Using this interpretation, the requirements translate to:

  [[app(cons(_x0, _x1), _x2)]] = 2 + x1 + x2 + 2*x0 >= 2 + x1 + x2 + 2*x0 = [[cons(_x0, app(_x1, _x2))]] 
  [[reverse(cons(_x0, _x1))]] = 3 + 3*x1 + 6*x0 > 2 + 2*x0 + 3*x1 = [[app(reverse(_x1), cons(_x0, nil))]] 

We can thus remove the following rules:

  reverse(cons(X, Y)) => app(reverse(Y), cons(X, nil)) 

We use rule removal, following [Kop12, Theorem 2.23].

This gives the following requirements (possibly using Theorems 2.25 and 2.26 in [Kop12]):

  app(cons(X, Y), Z) >? cons(X, app(Y, Z)) 

We orient these requirements with a polynomial interpretation in the natural numbers.

The following interpretation satisfies the requirements:

  app = Lam[y0;y1].2*y1 + 3*y0 
  cons = Lam[y0;y1].2 + y1 + 2*y0 

Using this interpretation, the requirements translate to:

  [[app(cons(_x0, _x1), _x2)]] = 6 + 2*x2 + 3*x1 + 6*x0 > 2 + 2*x0 + 2*x2 + 3*x1 = [[cons(_x0, app(_x1, _x2))]] 

We can thus remove the following rules:

  app(cons(X, Y), Z) => cons(X, app(Y, Z)) 

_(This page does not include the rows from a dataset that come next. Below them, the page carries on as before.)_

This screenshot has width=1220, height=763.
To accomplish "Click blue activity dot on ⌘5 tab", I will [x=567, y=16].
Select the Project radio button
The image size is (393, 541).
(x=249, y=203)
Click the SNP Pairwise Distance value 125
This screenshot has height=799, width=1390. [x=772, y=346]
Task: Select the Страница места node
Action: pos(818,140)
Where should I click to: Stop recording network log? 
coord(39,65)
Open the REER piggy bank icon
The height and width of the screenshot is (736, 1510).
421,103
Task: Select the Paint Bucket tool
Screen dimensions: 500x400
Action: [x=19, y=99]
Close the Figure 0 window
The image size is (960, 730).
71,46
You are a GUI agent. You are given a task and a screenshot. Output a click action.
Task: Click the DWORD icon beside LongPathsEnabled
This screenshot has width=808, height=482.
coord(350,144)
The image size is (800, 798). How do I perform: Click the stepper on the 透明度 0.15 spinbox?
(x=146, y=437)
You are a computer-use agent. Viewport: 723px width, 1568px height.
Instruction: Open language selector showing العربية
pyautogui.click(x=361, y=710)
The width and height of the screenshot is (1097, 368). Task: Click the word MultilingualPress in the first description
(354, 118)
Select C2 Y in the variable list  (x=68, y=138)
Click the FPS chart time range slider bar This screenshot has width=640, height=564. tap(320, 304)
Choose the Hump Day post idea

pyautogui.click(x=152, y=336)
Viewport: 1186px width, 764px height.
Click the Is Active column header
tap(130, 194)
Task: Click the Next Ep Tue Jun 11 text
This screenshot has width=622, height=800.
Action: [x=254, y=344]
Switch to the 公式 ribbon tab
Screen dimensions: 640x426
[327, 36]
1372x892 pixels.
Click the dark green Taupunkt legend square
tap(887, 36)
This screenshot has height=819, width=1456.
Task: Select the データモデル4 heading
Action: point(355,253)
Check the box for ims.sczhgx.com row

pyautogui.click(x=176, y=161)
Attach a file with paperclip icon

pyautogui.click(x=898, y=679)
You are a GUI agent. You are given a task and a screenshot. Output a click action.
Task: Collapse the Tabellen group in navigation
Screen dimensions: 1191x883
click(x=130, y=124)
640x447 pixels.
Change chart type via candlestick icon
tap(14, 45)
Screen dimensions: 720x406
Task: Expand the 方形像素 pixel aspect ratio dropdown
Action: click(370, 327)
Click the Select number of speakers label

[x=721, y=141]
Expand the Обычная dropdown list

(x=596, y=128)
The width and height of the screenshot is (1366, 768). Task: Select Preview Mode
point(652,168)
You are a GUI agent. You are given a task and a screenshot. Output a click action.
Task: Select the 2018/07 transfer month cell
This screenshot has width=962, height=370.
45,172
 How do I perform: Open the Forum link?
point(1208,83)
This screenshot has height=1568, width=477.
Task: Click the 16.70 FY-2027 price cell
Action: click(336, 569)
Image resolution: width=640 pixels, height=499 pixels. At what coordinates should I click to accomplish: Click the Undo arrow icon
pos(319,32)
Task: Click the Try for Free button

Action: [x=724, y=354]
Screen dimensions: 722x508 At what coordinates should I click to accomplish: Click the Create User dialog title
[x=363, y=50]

All rules were succesfully removed.  Thus, termination of the original system has been reduced to termination of the beta-rule, which is well-known to hold.


+++ Citations +++

[Kop12]  C. Kop.  Higher Order Termination.  PhD Thesis, 2012.